Now the bad news is that the Rangers of course will have to battle other teams for the prized 22-year-old prospect out of Boston College who recorded 65 points in 40 games last season, but the good news is that base salary will not be the deciding factor. Because of NHL rules, the most any team can pay Hayes is less than $1 million. However, this number does not include incentives, which will be a major factor in Hayes’ decision, plus his choice of which team he likes better and wants to play for more.
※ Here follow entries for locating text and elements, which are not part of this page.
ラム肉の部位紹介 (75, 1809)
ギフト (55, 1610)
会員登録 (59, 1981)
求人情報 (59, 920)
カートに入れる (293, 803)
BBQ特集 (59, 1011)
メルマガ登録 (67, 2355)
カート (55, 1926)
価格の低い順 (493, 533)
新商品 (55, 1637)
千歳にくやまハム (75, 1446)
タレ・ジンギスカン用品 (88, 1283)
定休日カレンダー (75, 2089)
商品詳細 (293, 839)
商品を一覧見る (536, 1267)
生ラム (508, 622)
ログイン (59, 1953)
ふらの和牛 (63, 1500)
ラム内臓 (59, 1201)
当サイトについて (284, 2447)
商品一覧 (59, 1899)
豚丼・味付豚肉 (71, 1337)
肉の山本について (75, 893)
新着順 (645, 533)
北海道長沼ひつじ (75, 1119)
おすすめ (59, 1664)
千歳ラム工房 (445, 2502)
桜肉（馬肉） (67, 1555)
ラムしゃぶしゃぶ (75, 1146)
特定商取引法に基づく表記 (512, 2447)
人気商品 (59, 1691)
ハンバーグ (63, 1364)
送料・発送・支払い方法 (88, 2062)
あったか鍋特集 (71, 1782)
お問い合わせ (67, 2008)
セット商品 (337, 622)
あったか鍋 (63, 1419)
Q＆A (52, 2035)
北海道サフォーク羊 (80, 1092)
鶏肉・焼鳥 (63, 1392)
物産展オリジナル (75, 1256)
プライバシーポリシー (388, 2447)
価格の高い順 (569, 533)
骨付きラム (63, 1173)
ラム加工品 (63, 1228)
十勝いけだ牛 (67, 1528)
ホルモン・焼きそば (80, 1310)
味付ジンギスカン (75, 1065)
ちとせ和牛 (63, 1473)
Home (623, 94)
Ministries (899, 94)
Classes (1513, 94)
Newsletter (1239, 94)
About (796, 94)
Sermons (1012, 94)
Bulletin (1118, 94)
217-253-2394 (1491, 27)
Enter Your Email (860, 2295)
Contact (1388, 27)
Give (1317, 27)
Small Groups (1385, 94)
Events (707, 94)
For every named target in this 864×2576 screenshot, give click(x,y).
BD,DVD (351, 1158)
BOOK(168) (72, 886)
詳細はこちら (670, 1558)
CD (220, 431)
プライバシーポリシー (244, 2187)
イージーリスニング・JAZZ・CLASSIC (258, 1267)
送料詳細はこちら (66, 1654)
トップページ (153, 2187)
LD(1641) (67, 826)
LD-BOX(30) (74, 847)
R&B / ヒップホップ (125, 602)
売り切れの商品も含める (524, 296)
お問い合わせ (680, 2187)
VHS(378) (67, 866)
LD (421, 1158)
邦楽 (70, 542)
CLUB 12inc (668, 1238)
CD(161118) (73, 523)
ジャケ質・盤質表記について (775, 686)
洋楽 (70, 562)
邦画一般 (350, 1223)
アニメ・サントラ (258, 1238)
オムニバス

The Rangers may not be able to guarantee him top-six minutes like other teams can, such as the Calgary Flames, who are also rumored to be in the Hayes’ sweepstakes all the way until the end, but the Rangers can offer him more incentives — and I just don’t mean money wise. For example, a lot of players have incentives in their contracts, like if a certain amount of goals are scored during the season by that player then he receives bonus money that does not count against the salary cap. Not only can the Rangers offer Hayes money incentives, but they can also offer him a legitimate chance to make the bottom six starting roster right out of training camp on a team that made it to the Stanley Cup Final last season. He’ll have the ability to work his way up lines, a chance to play in the biggest sports market in the United States and a chance to play with his former line mate at Boston College, that being Chris Kreider, which the Rangers are probably hoping to be the deciding factor for Hayes.
It still remains to be seen whether Hayes will be a Ranger when Aug. 16 comes around in less than a month. What I know is that if I was the GM I would just promise Hayes the works, because what do the Rangers have to lose by doing so?
Unfortunately for me, I am not the Rangers’ GM, but what I do know about the real Rangers GM Glen Sather is that if he says he has much interest in a player then that means he will try his absolute hardest to convince Hayes to put on a Rangers’ sweater for this upcoming season.